On January the 17th 2019, a technical meeting was organised between the French Chamber of Agriculture (APCA) and the Water Companies Associations (FP2E), in order to share experience on approaches to prevent diffuse pollutions and preserve drinking water quality. The central theme of this meeting was ecosystem services and their economic assessment.
Interreg CPES project partners participated in this meeting by bringing their expertise and the results of ongoing studies, which took place in two of the project case-study catchments. The first survey presented was a cost-benefit analysis of changing practices in the Tremblay-Omonville catchment area, presented by Sara Hernandez of Sara Hernandez Consulting and the second was about the English pilot in the Devon, presented by Laurence Couldrick of the Westcountry Rivers Trust.
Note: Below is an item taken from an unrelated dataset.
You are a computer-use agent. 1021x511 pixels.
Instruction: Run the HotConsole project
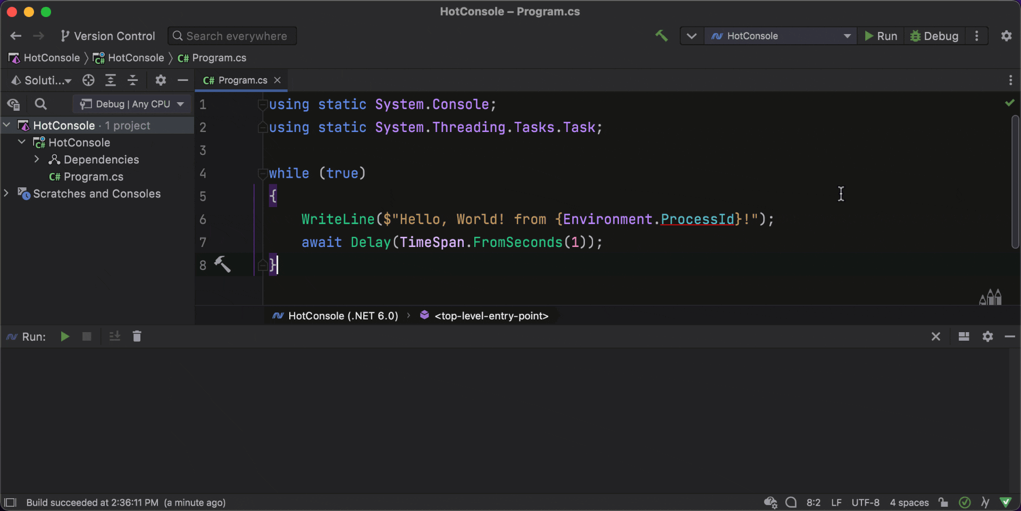click(x=880, y=36)
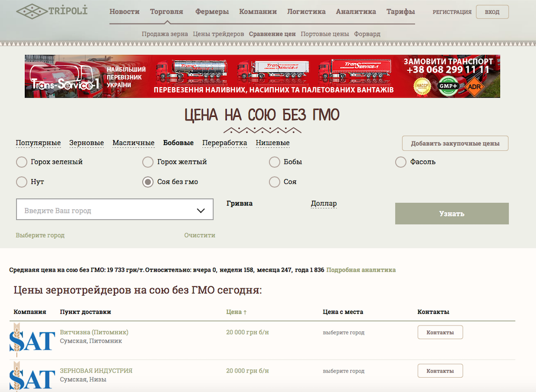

The existing variety of experiments in France, including the project Interreg, helped to highlight issues for establishing PES. The French case studies have to overcome difficulties related to the financial sustainability of PES schemes, which, in the absence of private financing, are constrained by European rules similar to those applicable to the second pillar of the CAP (agro-environmental measures).
The English context, presented by Laurence Couldrick, attracted the attention of participants due to the existence of a body/institution for the intermediation between water companies, private structures in England, and the farmers. This intermediation has a strong potential for development in France but the rules and the legal status remains to be defined. Laurence points out that the difficulty of the French context, strongly marked by public investment, is very much framed legally, giving less freedom for the economic justification of a PES market.
“The meeting with APCA highlighted the sharp contrast inapproach taken in developing PES. Public bodies are heavily impacted by the legalities of any scheme, the politics of any payments and the economic justification needed to spend public money. This is compared to private bodies where they have more freedom to concentrate on the practicalities of delivery and demonstration of the outcomes to shareholders or their regulators. This contrast underlines why in the CPES project there is a subtle difference between how PES is developing in France, where it is predominantly a Public body discussion, compared to the UK, where it is predominantly a Private body discussion” - Laurence Couldrick.
The contrast between the English approach and the French approach endorse the interreg project with a unique opportunity to open up richer spaces for an economic and financial approach to economic contributions for the PES.